_PROBLEM DETAILS:_
Reproduce everything from "Incorporation advocates tried" down to "before a vote." in the passage on incorporating the Anderson Valley.

Last Thursday, the “ad hoc committee” recently convened by the Community Services District Board met to explore the possibility of city-style incorporation for the Anderson Valley.
In a nutshell: It’s not easy.
In 1969, the “village” (town) of Mendocino tried to incorporate.
Voters said no, narrowly.
Incorporation advocates tried again in 1982 and again in 1988.
Nope. Narrow defeats again.
Opponents argued that incorporation wasn’t really justified, that it only added another layer of government bureaucracy and that it would cost people more tax money. However, each time incorporation came up for a vote, proponents submitted reputable analyses that showed the opposite — that incorporation not only saved money, but improved local services.
In 2003, the Governor’s “Office Of Planning And Research” issued “Incorporation Guidelines” which have to be met even before incorporation can be voted on. The Guidelines require that each county’s LAFCO (Local Agency Formation COmmission) must approve the proposal before a vote.

_GIVEN RECORDS:_
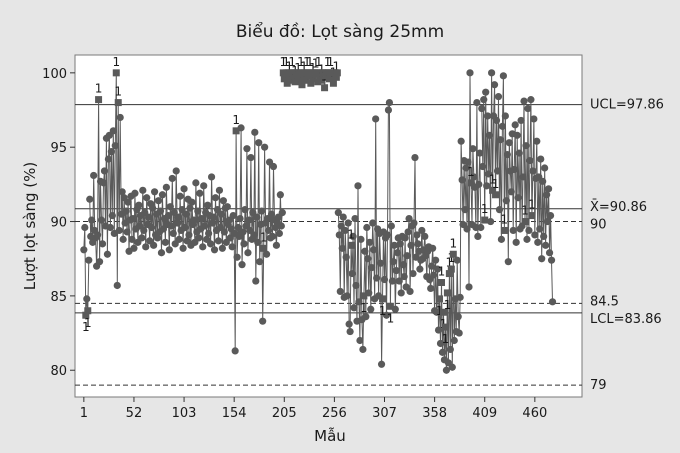 The width and height of the screenshot is (680, 453). What do you see at coordinates (58, 224) in the screenshot?
I see `y-tick-label-90: 90` at bounding box center [58, 224].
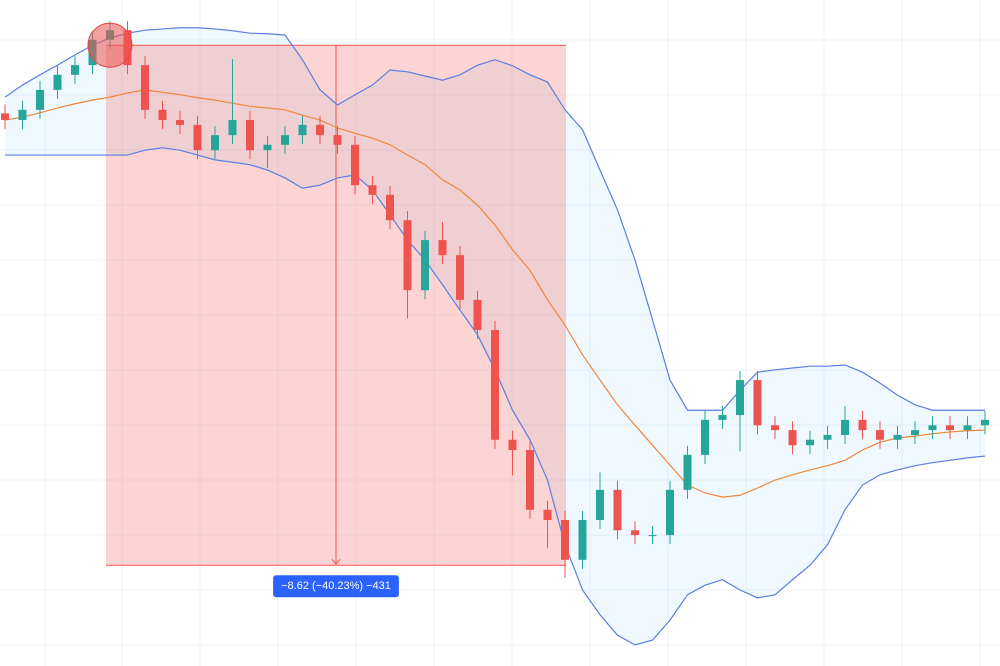  What do you see at coordinates (336, 562) in the screenshot?
I see `measure-arrowhead` at bounding box center [336, 562].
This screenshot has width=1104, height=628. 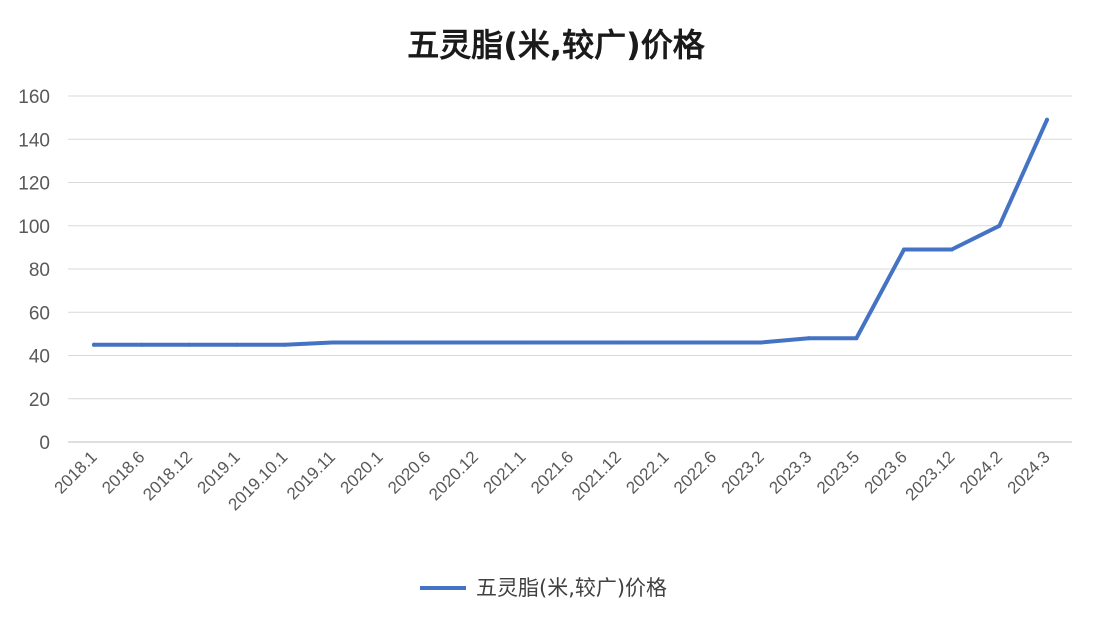 I want to click on y-tick-label: 120, so click(x=34, y=184).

_RESPONSE TO THE TASK:_
Incorporation advocates tried again in 1982 and again in 1988.
Nope. Narrow defeats again.
Opponents argued that incorporation wasn’t really justified, that it only added another layer of government bureaucracy and that it would cost people more tax money. However, each time incorporation came up for a vote, proponents submitted reputable analyses that showed the opposite — that incorporation not only saved money, but improved local services.
In 2003, the Governor’s “Office Of Planning And Research” issued “Incorporation Guidelines” which have to be met even before incorporation can be voted on. The Guidelines require that each county’s LAFCO (Local Agency Formation COmmission) must approve the proposal before a vote.